As I mentioned on the OpenFlow list, my guess is that your small packets are 
going at such a high rate that many of them are going up to userspace 
(ovs-vswitchd) before the kernel entries can be added.  The CPU drop probably 
occurs once the flows are in the kernel.  My guess is that if you ran the same 
test with TCP, you wouldn't see the same CPU spike, since the packets won't 
start blasting until after the 3-way handshake has completed.  

Section 4 of this paper discusses OVS's design and some of its implications:

        http://openvswitch.org/papers/hotnets2009.pdf

> I was trying to measure how much CPU the OpenVSwitch is consuming for each 
> type of flow, do you guys think its possible?

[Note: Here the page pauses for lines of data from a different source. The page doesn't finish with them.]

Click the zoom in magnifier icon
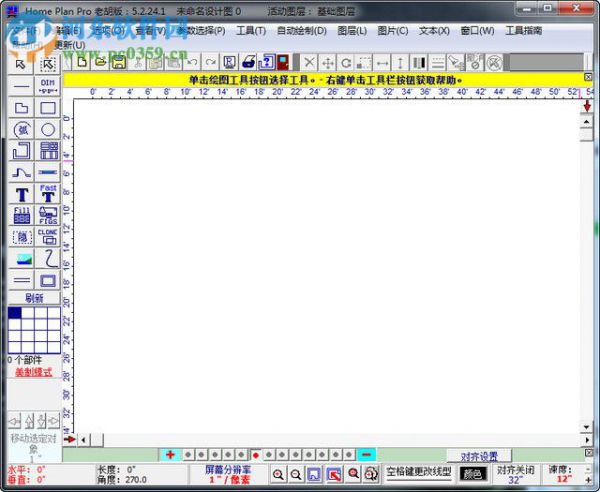Image resolution: width=600 pixels, height=492 pixels. [x=278, y=474]
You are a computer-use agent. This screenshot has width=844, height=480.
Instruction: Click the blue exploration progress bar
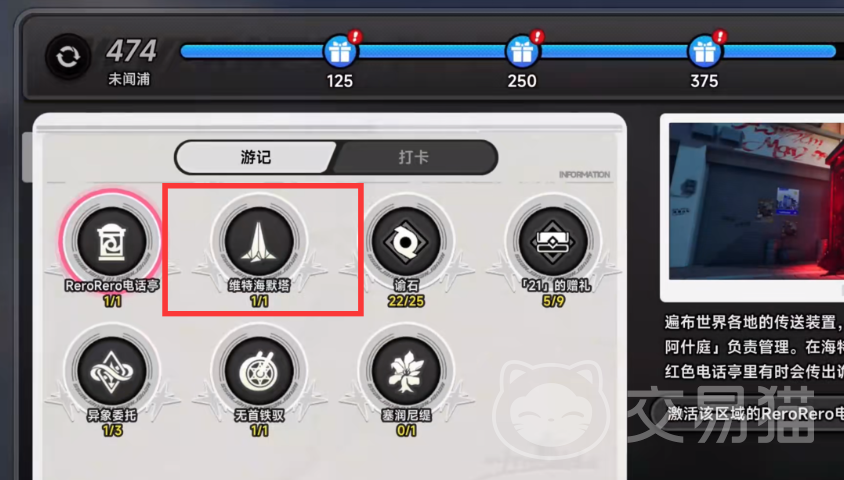pos(508,51)
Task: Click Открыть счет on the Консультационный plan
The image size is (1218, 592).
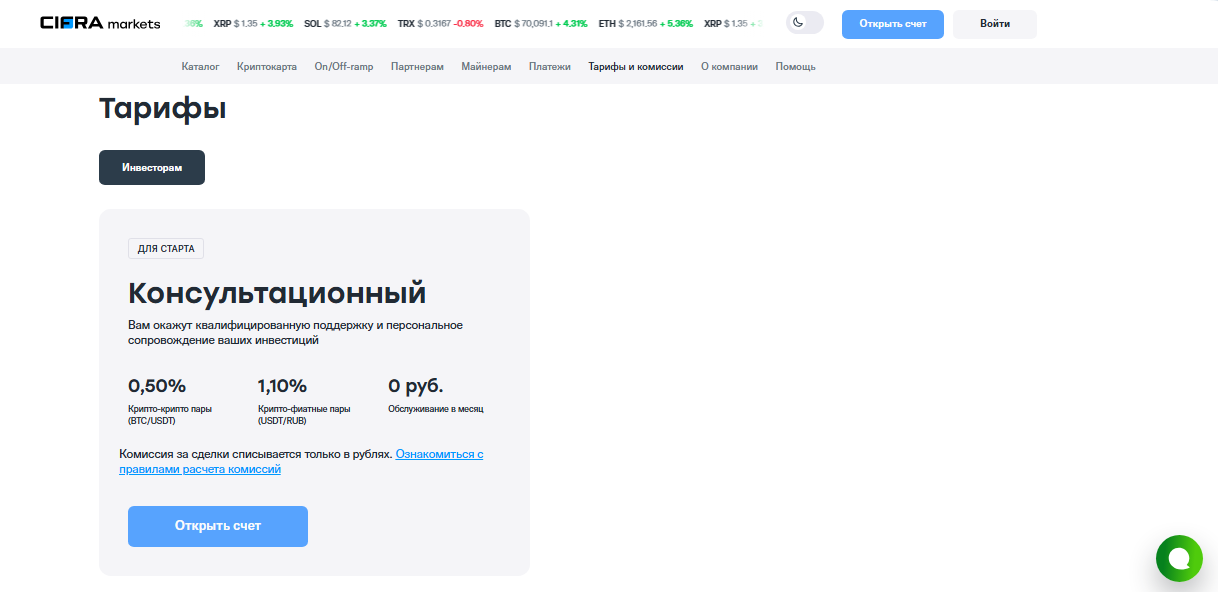Action: (x=217, y=525)
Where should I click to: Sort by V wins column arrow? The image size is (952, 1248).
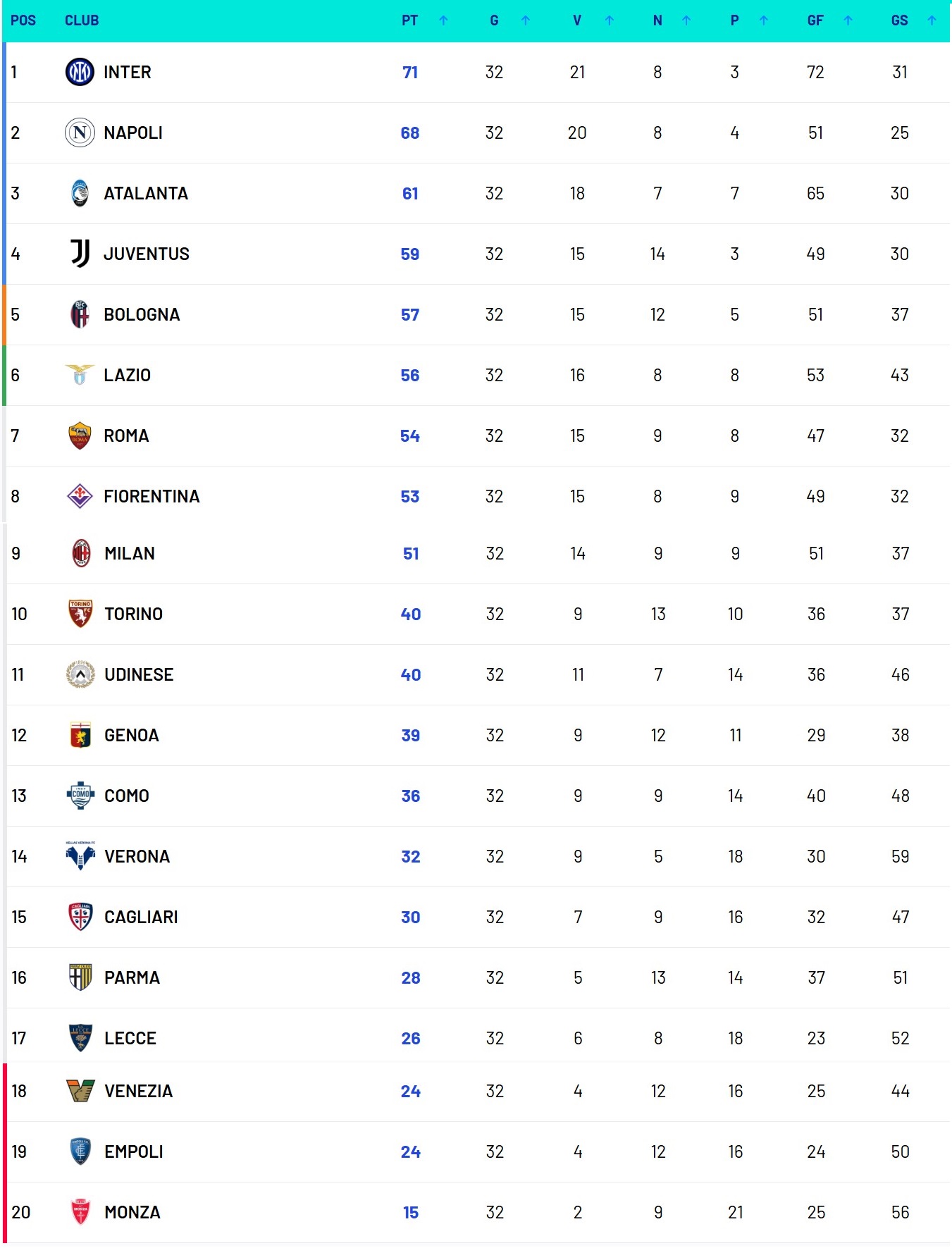point(609,20)
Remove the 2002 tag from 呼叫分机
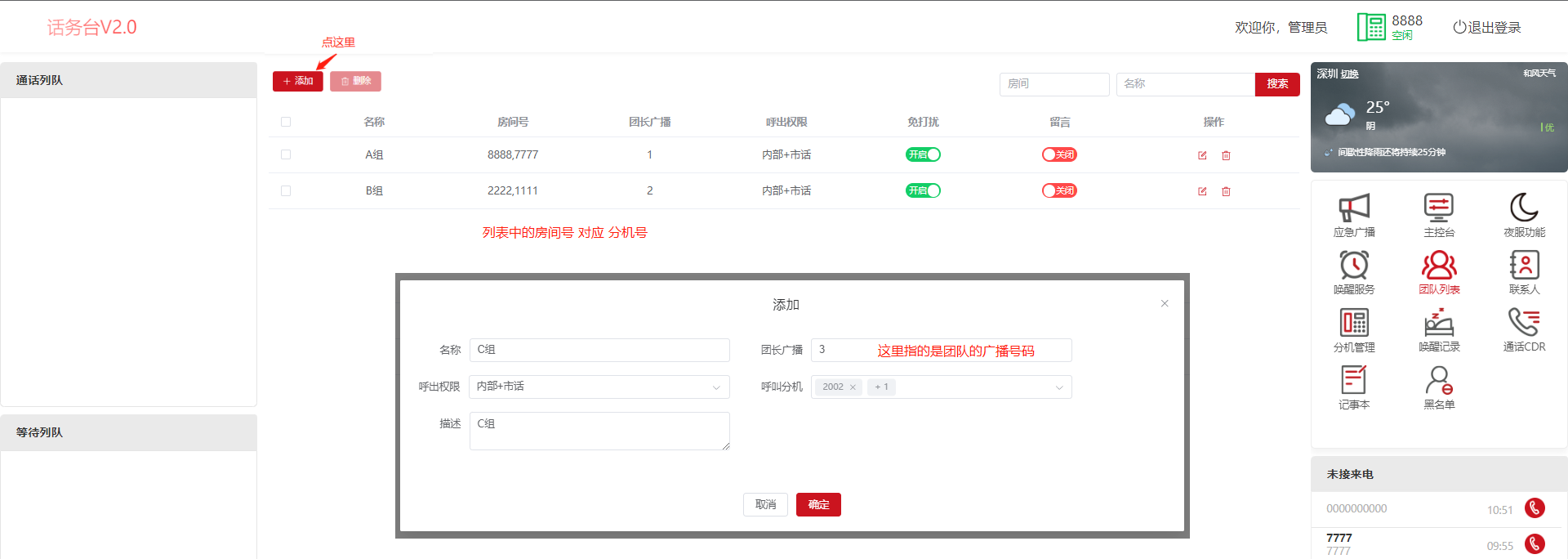 click(x=853, y=387)
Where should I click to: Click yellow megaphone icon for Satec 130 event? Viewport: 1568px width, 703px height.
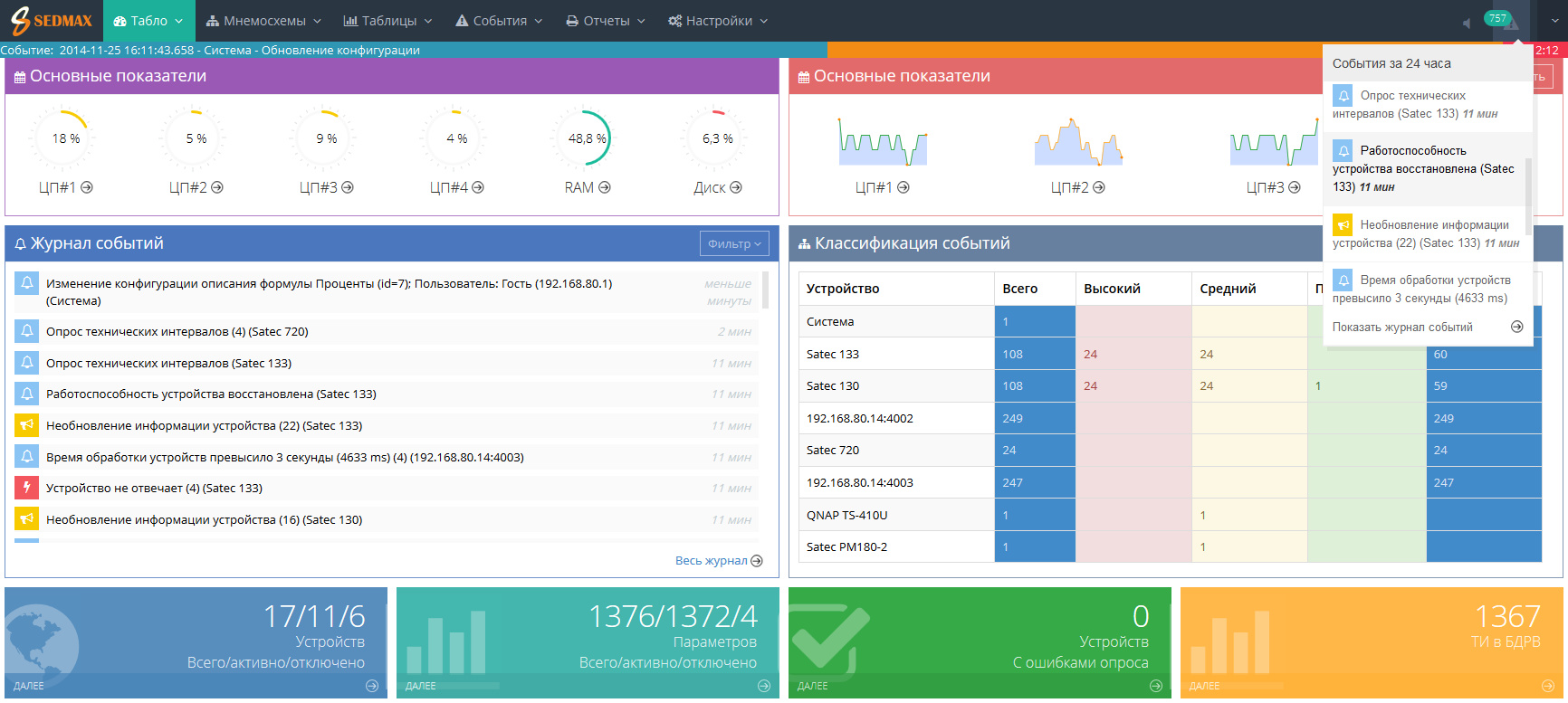click(x=27, y=519)
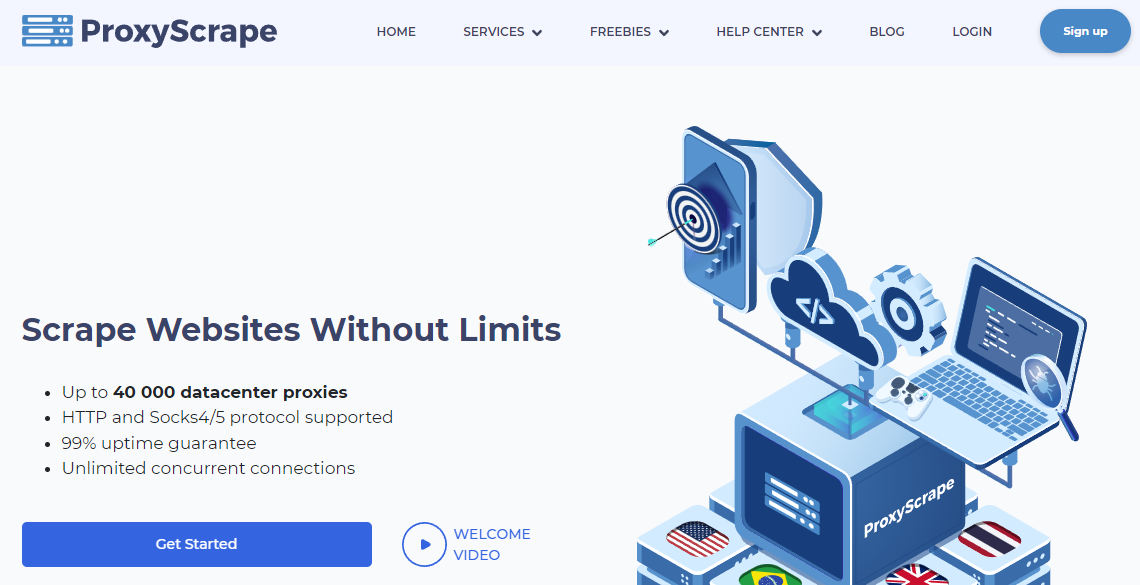Open the Home menu item
This screenshot has height=585, width=1140.
pyautogui.click(x=396, y=32)
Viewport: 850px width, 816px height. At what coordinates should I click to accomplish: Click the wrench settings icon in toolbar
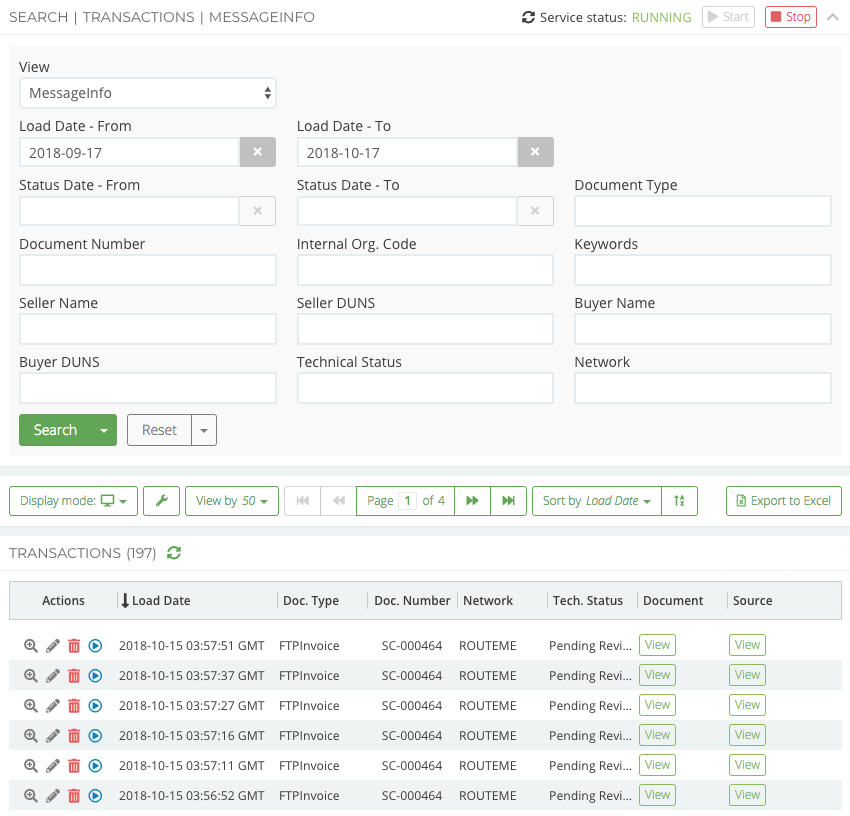click(x=161, y=501)
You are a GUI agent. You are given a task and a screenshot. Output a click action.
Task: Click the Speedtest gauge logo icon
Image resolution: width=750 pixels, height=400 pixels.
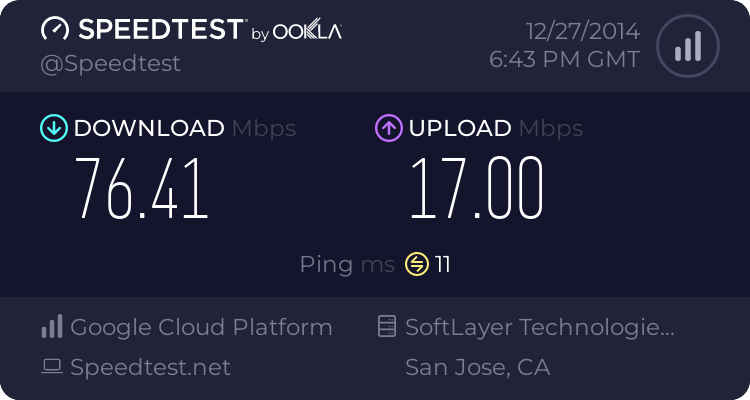point(55,30)
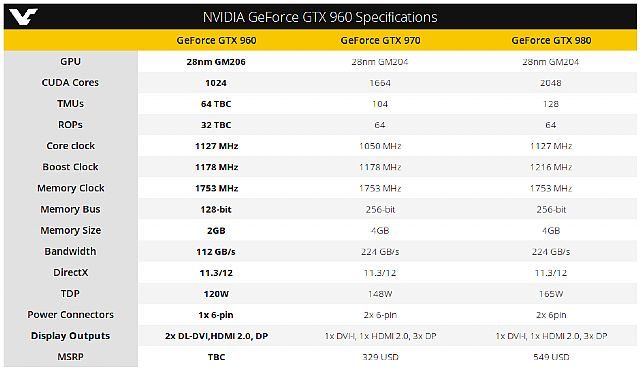The height and width of the screenshot is (371, 640).
Task: Click the Memory Bus row label
Action: click(70, 209)
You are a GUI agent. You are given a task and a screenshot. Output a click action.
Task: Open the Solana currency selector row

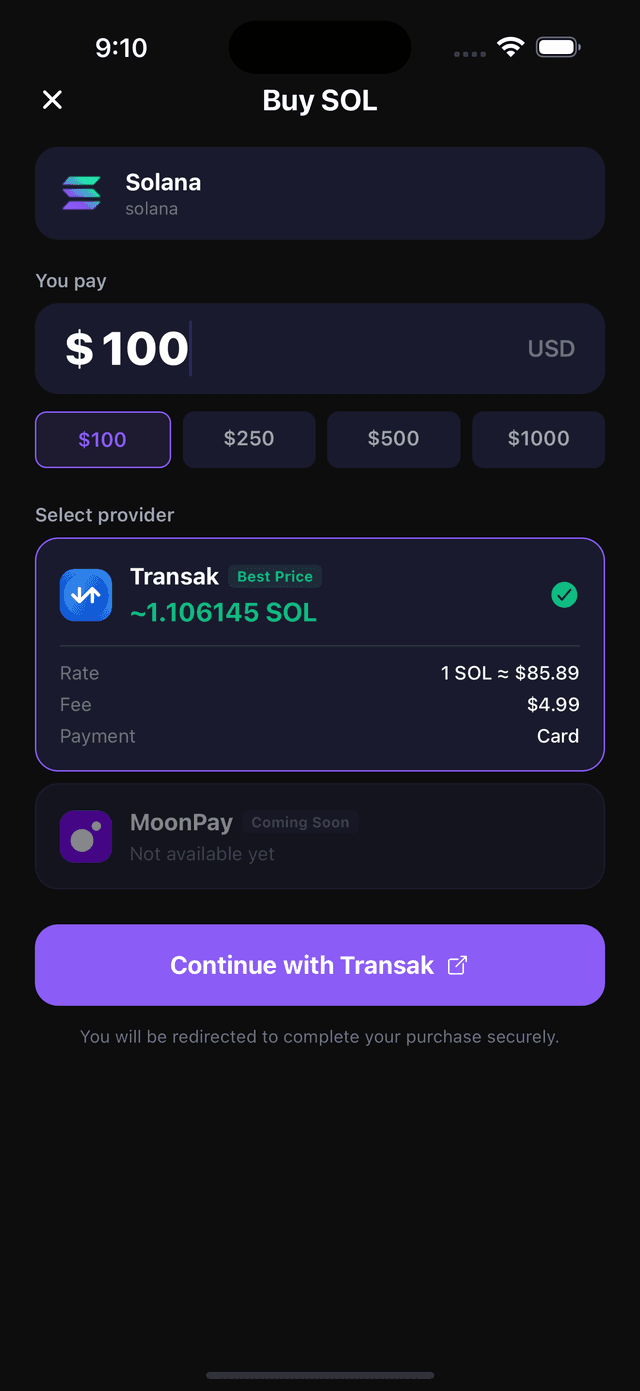320,193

You can help determine if the problem is due to packets being sent to userspace 
by running the "ovs-dpctl show" command with the different sizes datagrams.  
For example:

-=-=-=-=-=-=-=-=-
[root@stumpjump ~]# ovs-dpctl show
system@xenbr0:
        lookups: frags:0, hit:116519019, missed:1663188, lost:213
        port 0: xenbr0 (internal)
        port 1: eth0
        port 2: vif20.1
-=-=-=-=-=-=-=-=-

The "hit" field counts the number of packets that matched a kernel flow entry.  
The "missed" field counts the number of packets that didn't match a kernel flow 
entry and were sent to userspace.  The "lost" field counts the number of 
packets that were dropped due to the "miss" queue being full.  If the "missed" 
or "lost" count are particularly high, this is probably the source of the CPU 
spike.  In real network traffic, flows don't usually start blasting at full 
rate immediately, so we haven't seen the design be too much of an issue.